John, bien sûr que c'est un petit diablotin très malin qui m'a soufflé ça à l'oreille. Tu ne crois pas que l'ado qui fume sa première cigarette n'est pas au courant que ça entraîne une dépendance ? que celui qui se plante une aiguille ne sait pas où ça va le mener ? Et pour aller plus loin, tu ne penses pas que celui qui se branche sur un site de q ne se doute pas un peu qu'il est justement trop attiré par ce genre de choses ? Que le type qui paie un abonnement à World of Warcraft s'imagine que c'est pour une semaine ? Ou que si tu sors avec une fille, tu as 99% de chances de te retrouver sept ans plus tard avec une maison et une tripotée de bambins ? J'ai vraiment du mal à croire l'hypothèse de Kiki avec sa surprise totale.

En plus, si tu regardes les sociétés tribales, ou même certaines civilisations proches, la plupart sont tous camés jusqu'à la moëlle. Et chez nous, c'était l'alcool au début du siècle et la cigarette et le café maintenant.

A partir du moment où ça titille les voies du plaisir et de la récompense dans le cerveau, et à partir du moment où il y a habitude ou accoutumance, il y a dépendance. Alors soit c'est chimique et c'est la merde grave. Soit c'est psychologique et on peut remplacer plus aisément - je suppose du moins - une dépendance inutile par une autre utile. Il y a les dépendances qui sont valorisées socialement - et qui sont vraiment des dépendances car sitôt que ça s'arrête, c'est la cata - genre le boulot, le conjoint, les bambins. Aussi je pense que ceux qui choisissent une dépendance dévalorisée le font un peu exprès.

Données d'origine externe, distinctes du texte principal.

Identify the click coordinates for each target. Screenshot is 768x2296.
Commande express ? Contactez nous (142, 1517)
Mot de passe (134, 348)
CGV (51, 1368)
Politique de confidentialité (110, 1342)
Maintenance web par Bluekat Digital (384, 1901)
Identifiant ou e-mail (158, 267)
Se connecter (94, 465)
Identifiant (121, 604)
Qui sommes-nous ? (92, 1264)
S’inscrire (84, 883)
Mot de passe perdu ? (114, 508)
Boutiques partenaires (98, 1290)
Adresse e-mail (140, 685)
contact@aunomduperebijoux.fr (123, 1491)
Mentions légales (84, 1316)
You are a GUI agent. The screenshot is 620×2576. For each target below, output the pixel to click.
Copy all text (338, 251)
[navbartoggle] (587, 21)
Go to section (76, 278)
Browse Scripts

En bref, dans l'ensemble, je pense que ce qu'on appelle une dépendance, c'est plutôt un manque de variété dans les dépendances. Et qu'il y a problème à partir du moment où l'une d'entre elles bouffe toutes les autres. Je pense aussi que certaines personnes ne veulent pas être dépendantes à certaines choses, parce qu'ils sentent qu'ils prendraient une trop grosse gamelle en cas de pépin, donc ils vont se choisir une dépendance ailleurs.

Maintenant, il faudrait demander l'avis d'un psychologue ou d'un neurobiologiste. Je peux très bien me planter.

Anonyme a dit…

flo, personne n'attaque dado.
Il est inattaquable.
dado, tu fais le distinguo entre dépendances hard et soft.
T'as les moyens, tant mieux pour toi.
Je suis plutôt "branché" hard, l'ai-je choisi ? sans doute.
en tout cas, j'aime bien cette définition de Russell Banks "la dépendance consiste à effacer la douleur par ce qui la provoque" qui nous permet éventuellement d'en changer, dans un cercle plutôt restreint.
En panne d'inspir, je viendrai peut-être grappiller chez toi pour relancer mon gloubi boulblog.
vive les célibataires.

Anonyme a dit…

"la forme la plus répandue de cette addiction est liée au travail, au conjoint et aux marmots."
le travail n'est pas une addiction choisie mais imposée : dans la même gamme, nous sommes dépendants de l'électricité, du PQ et de l'air que nous respirons.
Dans le cas conjoints-marmots, il faudrait parler de co-dépendance, car ils le sont autant de nous que nous d'eux.

Dado a dit…

John, apparemment tu veux une réponse. Je te réponds donc. ;)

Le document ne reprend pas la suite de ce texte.